Fulacht fia, Knocknageeha, Co. Cork
Co. Cork |
Settlement Sites
Beneath the conifers at Knocknageeha in north Cork, a low horseshoe-shaped mound sits quietly within a small plantation, its opening facing north-north-west and a stone-lined well just two metres to its north.
The mound measures fourteen metres east to west and eleven metres north to south, rising only about sixty centimetres from the ground. To pass it without knowing what it is would be easy enough, which is part of what makes it worth pausing over.
The site is a fulacht fia, a type of prehistoric cooking place found in considerable numbers across Ireland.

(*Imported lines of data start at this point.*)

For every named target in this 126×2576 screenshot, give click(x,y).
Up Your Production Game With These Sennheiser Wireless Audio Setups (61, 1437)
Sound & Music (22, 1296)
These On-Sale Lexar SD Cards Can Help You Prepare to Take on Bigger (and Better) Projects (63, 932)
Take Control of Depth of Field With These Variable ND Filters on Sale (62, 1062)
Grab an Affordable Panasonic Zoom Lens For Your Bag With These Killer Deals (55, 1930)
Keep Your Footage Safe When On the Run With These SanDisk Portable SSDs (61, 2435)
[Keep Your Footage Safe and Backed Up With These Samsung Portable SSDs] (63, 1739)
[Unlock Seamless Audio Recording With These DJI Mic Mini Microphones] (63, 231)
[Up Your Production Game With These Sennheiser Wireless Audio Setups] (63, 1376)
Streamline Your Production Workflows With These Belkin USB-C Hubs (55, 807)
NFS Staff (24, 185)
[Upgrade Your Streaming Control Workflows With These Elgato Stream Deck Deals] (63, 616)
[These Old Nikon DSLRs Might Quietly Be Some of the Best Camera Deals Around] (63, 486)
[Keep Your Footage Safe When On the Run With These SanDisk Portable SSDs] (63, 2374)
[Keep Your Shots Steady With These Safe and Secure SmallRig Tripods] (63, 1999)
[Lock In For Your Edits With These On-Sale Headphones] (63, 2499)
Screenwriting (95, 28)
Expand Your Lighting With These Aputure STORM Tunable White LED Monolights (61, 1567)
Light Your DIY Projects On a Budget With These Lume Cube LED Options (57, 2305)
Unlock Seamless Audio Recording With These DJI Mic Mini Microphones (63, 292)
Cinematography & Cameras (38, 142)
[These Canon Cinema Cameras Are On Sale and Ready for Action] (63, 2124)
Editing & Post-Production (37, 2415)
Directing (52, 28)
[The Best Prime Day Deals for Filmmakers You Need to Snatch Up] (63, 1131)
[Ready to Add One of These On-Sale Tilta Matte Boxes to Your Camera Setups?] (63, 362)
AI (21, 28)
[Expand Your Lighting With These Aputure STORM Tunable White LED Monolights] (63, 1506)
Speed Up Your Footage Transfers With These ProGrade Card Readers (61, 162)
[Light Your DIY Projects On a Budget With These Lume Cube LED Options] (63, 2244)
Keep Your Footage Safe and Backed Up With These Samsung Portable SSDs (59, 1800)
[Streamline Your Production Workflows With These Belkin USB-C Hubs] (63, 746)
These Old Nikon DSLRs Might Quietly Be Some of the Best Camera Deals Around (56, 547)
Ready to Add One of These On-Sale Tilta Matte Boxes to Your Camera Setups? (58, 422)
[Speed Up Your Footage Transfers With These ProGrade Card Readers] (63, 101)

The characteristic horseshoe shape is formed from the accumulated debris of repeated use: fire-cracked and blackened stones, discarded after being heated and dropped into a water-filled trough to bring it to the boil. Meat, wrapped in straw or hide, would then be submerged and cooked. The mounds are almost always found near water, which explains the proximity of the well here. This particular site was first formally recorded by Broker in 1937, and the proximity of the stone-lined well suggests the two features may have functioned together, the well providing a reliable water source for whatever activities the trough supported. Fulachtaí fia are generally associated with the Bronze Age, though the term itself is medieval Irish, meaning roughly "cooking place of the wild" or "cooking place of the deer", and it has stuck as the standard archaeological shorthand even if the original meaning is debated.